▶ _Supplied records_:
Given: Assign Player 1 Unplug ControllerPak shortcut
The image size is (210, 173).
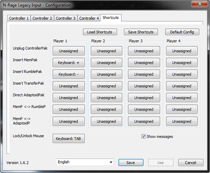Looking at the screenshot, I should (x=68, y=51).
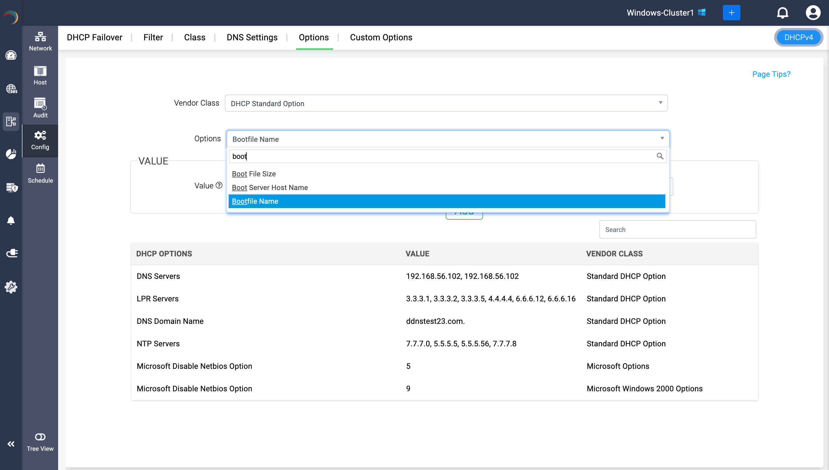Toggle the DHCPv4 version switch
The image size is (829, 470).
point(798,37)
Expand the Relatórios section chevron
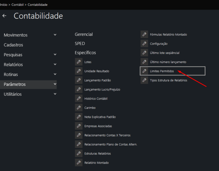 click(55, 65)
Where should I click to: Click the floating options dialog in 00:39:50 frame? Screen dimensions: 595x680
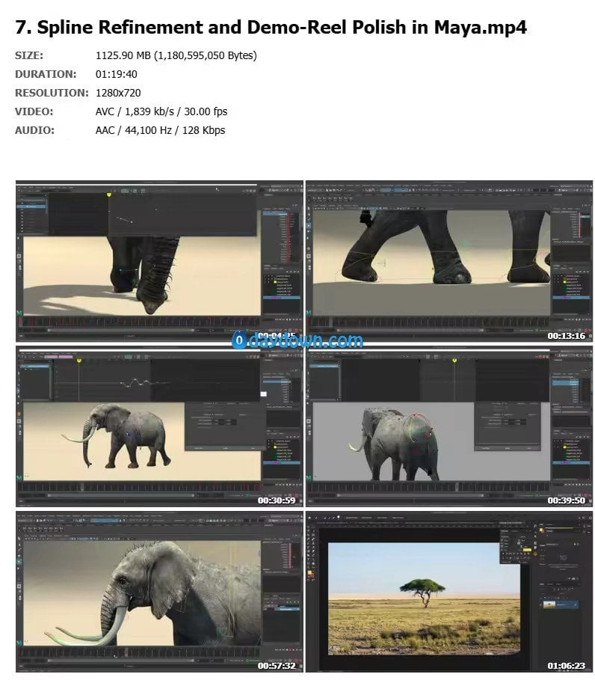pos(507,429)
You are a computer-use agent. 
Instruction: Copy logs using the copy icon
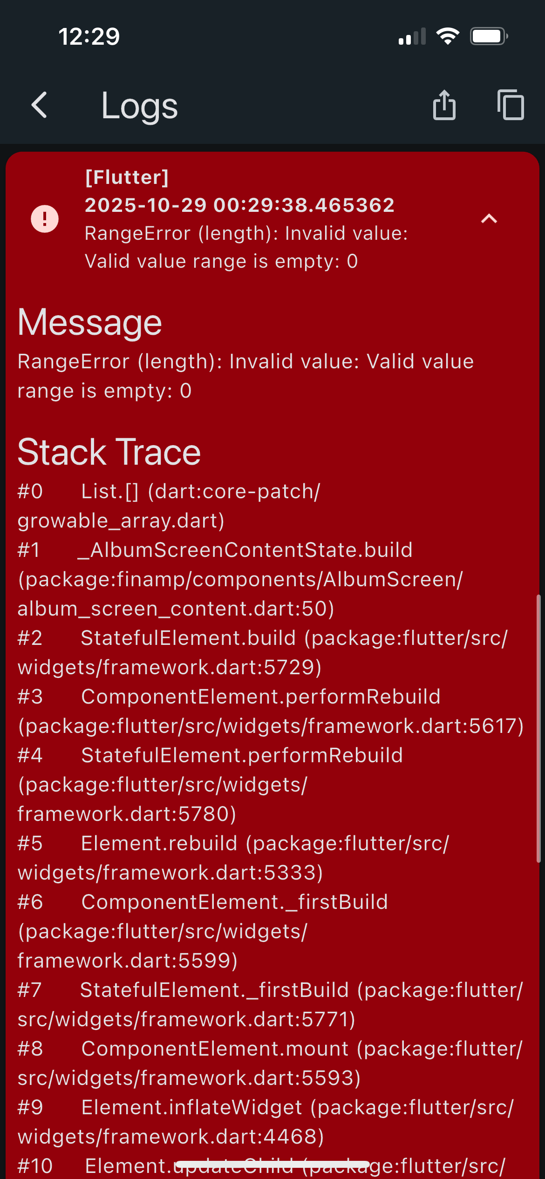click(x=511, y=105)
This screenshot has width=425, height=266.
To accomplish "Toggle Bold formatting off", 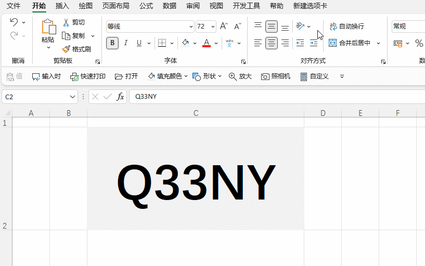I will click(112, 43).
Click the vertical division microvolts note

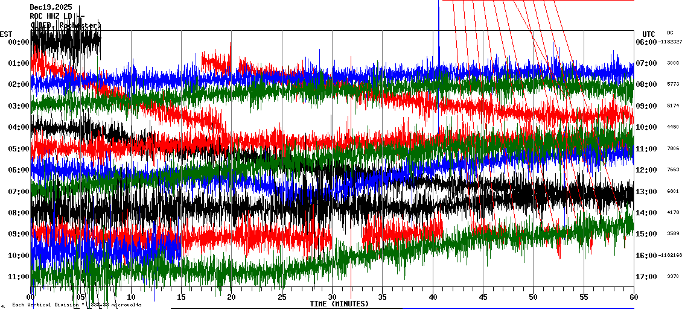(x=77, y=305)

▶ _To do_: Quote the material word for word from its beginning through the line that contains "pos(507,429)", including both ends, and leave the pictures out.

▶ _Result_:
Given: Assign Player 1 Unplug ControllerPak shortcut
The image size is (210, 173).
Looking at the screenshot, I should (x=68, y=51).
Toggle the DHCPv4 version switch
The image size is (829, 470).
point(798,37)
Expand the Relatórios section chevron
 click(55, 65)
Where should I click to: Click the floating options dialog in 00:39:50 frame? Screen dimensions: 595x680
pos(507,429)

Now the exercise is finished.